SEOUL, Jun. 7 (Korea Bizwire) — South Korean shipbuilders may not meet their annual order targets in 2019, industry observers said Friday, as global shipbuilding orders are falling in the face of the escalating U.S.-China trade dispute.
South Korea’s three major shipbuilders — Hyundai Heavy Industries, Samsung Heavy Industries and Daewoo Shipbuilding & Marine Engineering — bagged a combined US$7.53 billion worth of orders as of end-May, which meets only 23.5 percent of their annual order target of $32 billion, according to industry data.
Top player Hyundai Heavy, including its small affiliates Hyundai Samho Heavy Industries and Hyundai Mipo Dockyard, has so far bagged $2.5 billion worth of orders, achieving only 15.7 percent of its annual target of $15.9 billion.
Samsung Heavy clinched $2.53 billion worth of orders, meeting 32.4 percent of its annual target, while Daewoo Shipbuilding secured $2.5 billion worth of orders, which accounts for 29.8 percent of its annual target.
Industry observers said that it isn’t likely that local shipbuilders can pick up the pace as global shippers are lumbering in placing orders for new vessels amid global trade woes.
“Since the trade war between the United States and China appears to be going longer than expected, global shipbuilding orders are declining,” said Lee Bong-jin, an analyst at Hanwha Investment & Securities Co. “Even if the two sides strike a deal this month, it’s not likely that global shipbuilding orders will quickly surge.”
According to London-based Clarkson Research Services Ltd., the world’s leading provider of data for the shipping and shipbuilding industries, global shipbuilding orders in the first four months of the year amounted to 7.69 million compensated gross tons (CGTs), a 36.8 percent drop compared with the same period in 2018.
In April alone, global shipbuilding orders totaled 1.21 million CGTs, which was more than halved from 2.88 million CGTs in March.
Market watchers are now downgrading their 2019 shipbuilding order outlook. Hanwha Investment & Securities said it has trimmed its estimate of global shipbuilding orders from 41 million CGTs to 28 million CGTs.
Clarkson also cut its 2019 outlook to 30.4 million CGTs in March, down from its earlier projection of 34.44 million CGTs in the beginning of the year.

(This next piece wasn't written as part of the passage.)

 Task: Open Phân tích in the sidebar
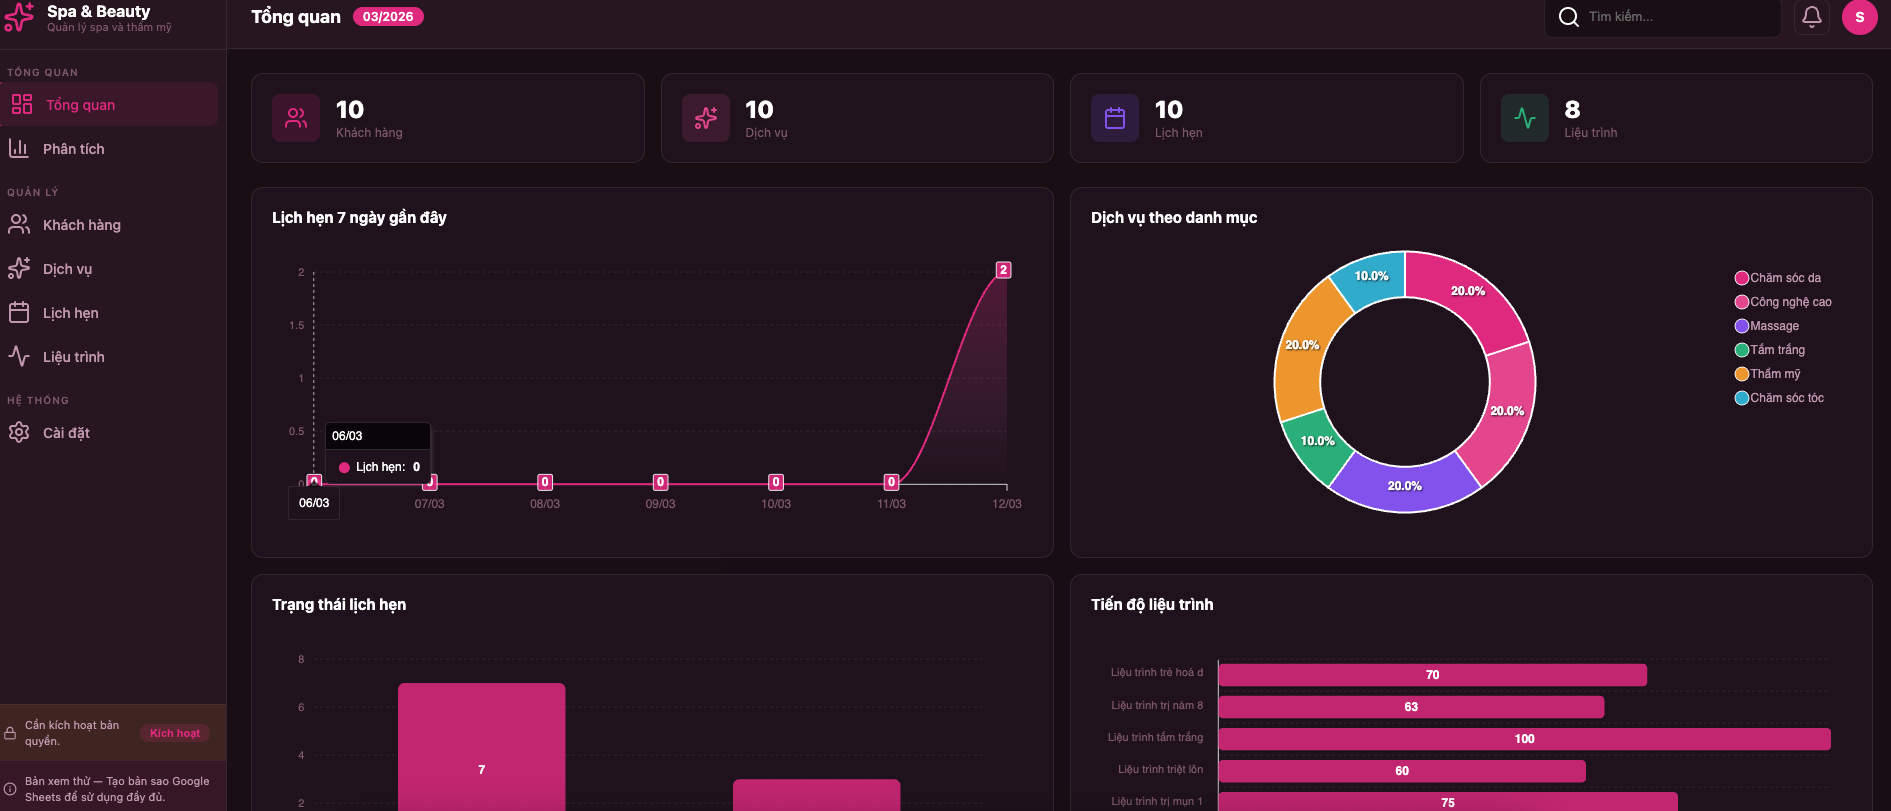pyautogui.click(x=73, y=149)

South Korean shipyards are also struggling to get ahead of their Chinese rivals.
In the first four months of the year, South Korean shipyards bagged orders totaling 2.02 million CGTs or 45 vessels, to finish second in winning new orders. China topped the list with 3.44 million CGTs, or 140 ships, according to Clarkson data.
While Chinese shipbuilders rely on making low-end ships, such as bulk carriers, South Korean shipyards have been focusing on building high-end ones, such as liquefied natural gas (LNG) carriers.
South Korean shipbuilders originally expected orders for some 100 LNG carriers would be placed this year on the back of gas development projects from Qatar, Mozambique and Russia.
However, with rising concerns over global economy uncertainties, industry observers are also trimming the outlook for LNG vessel orders.
Last year, Clarkson expected that 69 LNG shipbuilding orders would be issued in 2019, but that projection has now declined to 55.
But some analysts said that the outlook is not too gloomy for South Korean shipbuilders for the long haul, saying if LNG vessel orders do not come in this year, they will next year.
“It’s not that South Korean companies have lost competitiveness in shipbuilding,” said Kim Hyun, an analyst at Meritz Securities Co. “I see the recent slump as temporarily. South Korean builders may lag behind Chinese players in terms of order amounts, but quality-wise, they are firmly No. 1 in LNG vessels.”
Industry insiders said it is important for the local shipbuilders to maintain their productivity before winning orders. Since last month, labor unions at Hyundai Heavy and Daewoo Shipbuilding have been launching strikes to oppose the planned merger between the two companies.
“If industrial actions from the union affect the delivery of our ships, it’ll heavily damage our reputation,” a Hyundai Heavy spokesman said. “Regardless, we’ll keep working hard to win orders.”